Investment strategies can be diverse and when the market tightens, some investors partner up to get their foot on the property ladder. Not only does this mean upfront expenses are divided between multiple people, but it also means ongoing expenses are more affordable while apportioned deductions can also be claimed.
Jointly-owned investment properties are unique and require the parties to work together to maximise their return on investment. A correctly split tax depreciation schedule will help.
In this article we will look at:
Why split schedules are important
A tax depreciation schedule for a jointly-owned investment property provides deductions based on each owner’s ownership interest. Whether the ownership split is 50:50, 40:30:30 or 60:20:20, split schedules can maximise depreciation deductions for all parties involved.
We often see split schedules result in more assets qualifying for the immediate deductions or low-value pool sooner. Additionally, split schedules are an essential tool to ensuring that all depreciation deductions are claimed with 100 per cent compliance.
How we do it
The process of preparing an accurate tax depreciation schedule is crucial to splitting deductions appropriately.
By completing a physical site inspection of the property, identifying every depreciable component available and determining the depreciable value, the pro-rata splitting can be applied.
On surface level, the BMT process of completing split schedules is the same as individually-owned property schedules. However, our well-established quality assurance process allows us to split the schedules so that each owner has their own amount to claim based on their portion owned and interest in the particular asset.

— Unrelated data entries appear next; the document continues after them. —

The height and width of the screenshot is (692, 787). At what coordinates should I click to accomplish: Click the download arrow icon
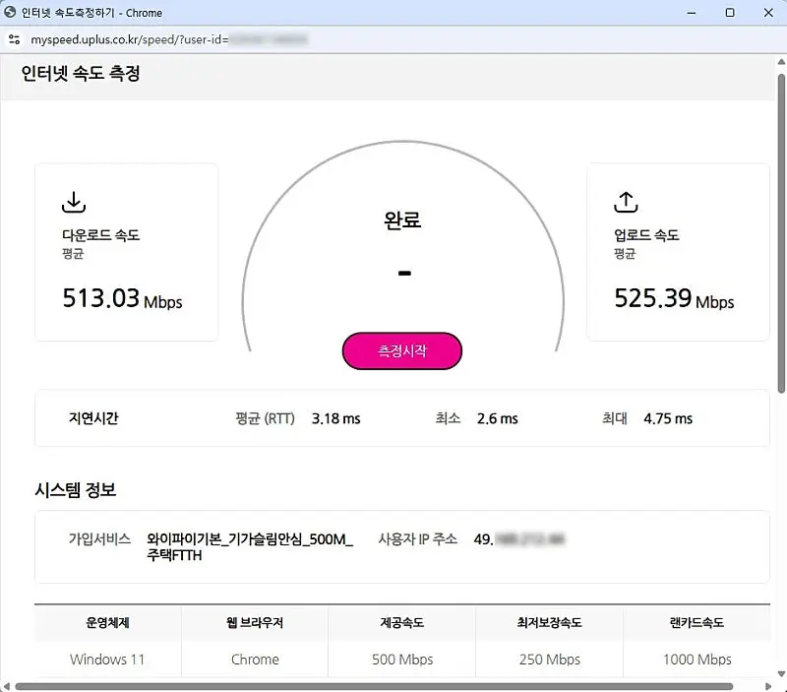[x=74, y=203]
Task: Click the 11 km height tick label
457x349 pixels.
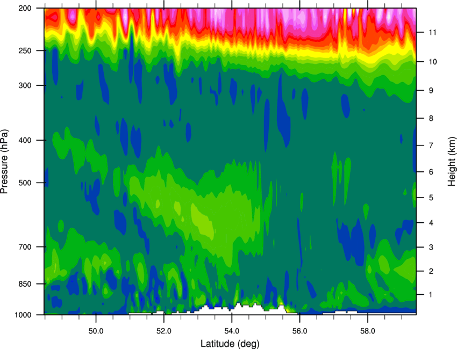Action: pos(432,32)
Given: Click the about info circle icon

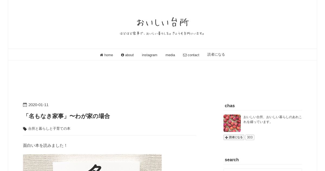Looking at the screenshot, I should tap(122, 55).
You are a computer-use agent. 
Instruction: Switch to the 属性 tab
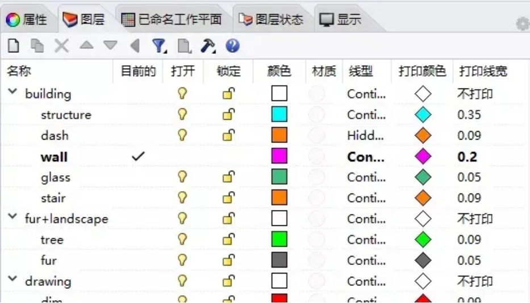pos(27,20)
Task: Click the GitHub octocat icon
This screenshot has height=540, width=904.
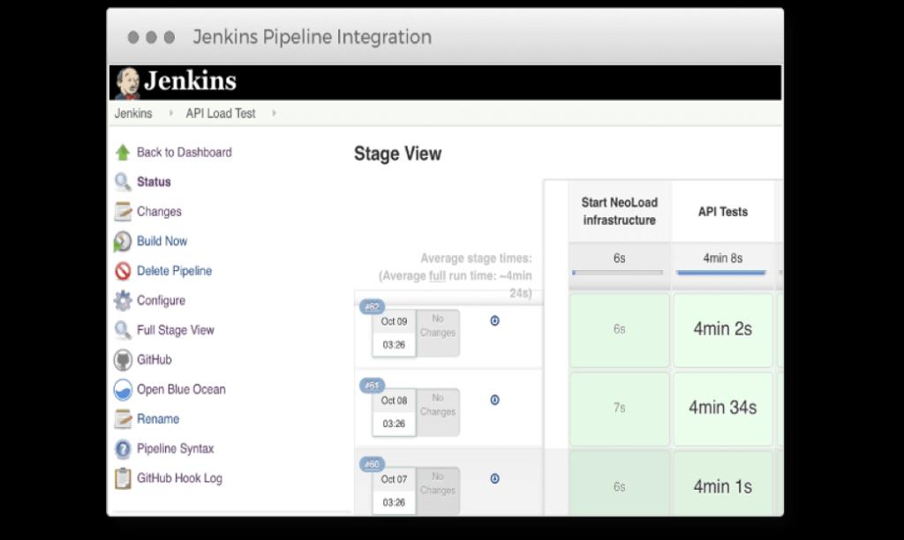Action: 123,360
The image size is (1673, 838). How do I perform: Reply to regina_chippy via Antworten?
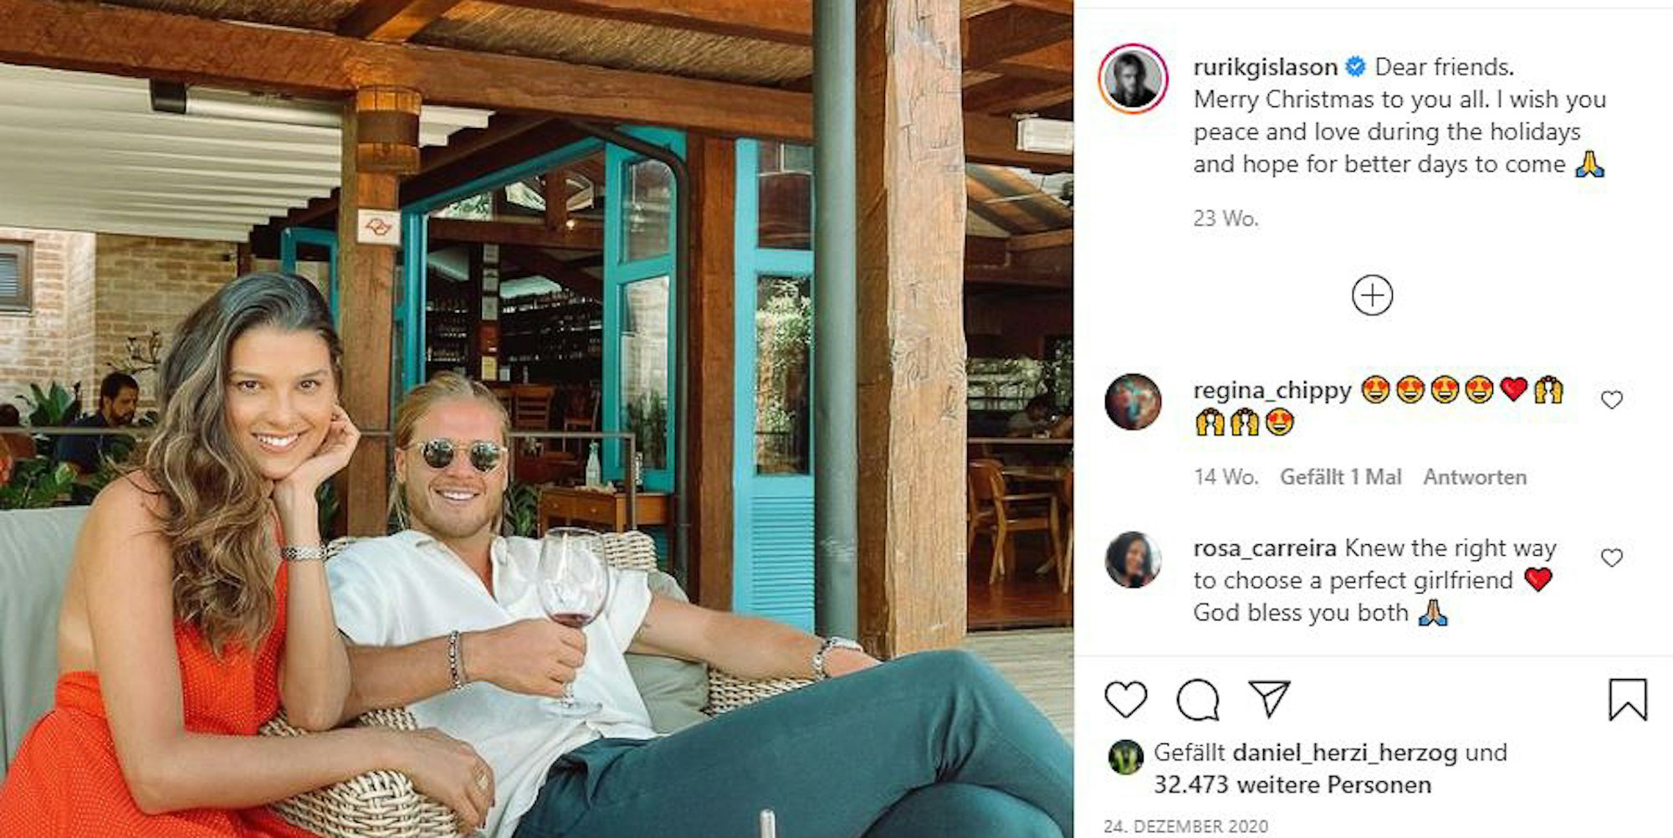(1475, 477)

The difference – with and without a split schedule
Dale and Kate own an investment property together. They are classed as joint tenants, with a 50:50 ownership interest. They completed a small kitchen renovation on the property. This included capital improvements and installation of new appliances.
A dishwasher and freestanding stove were installed during the renovation. The below demonstrates how much they boosted their deductions sooner with a split schedule on these two assets alone.
By using a split depreciation schedule, Dale and Kate could place their stove in their low-value pools. It was also possible to claim the new dishwasher in full in the same financial year with the immediate deduction.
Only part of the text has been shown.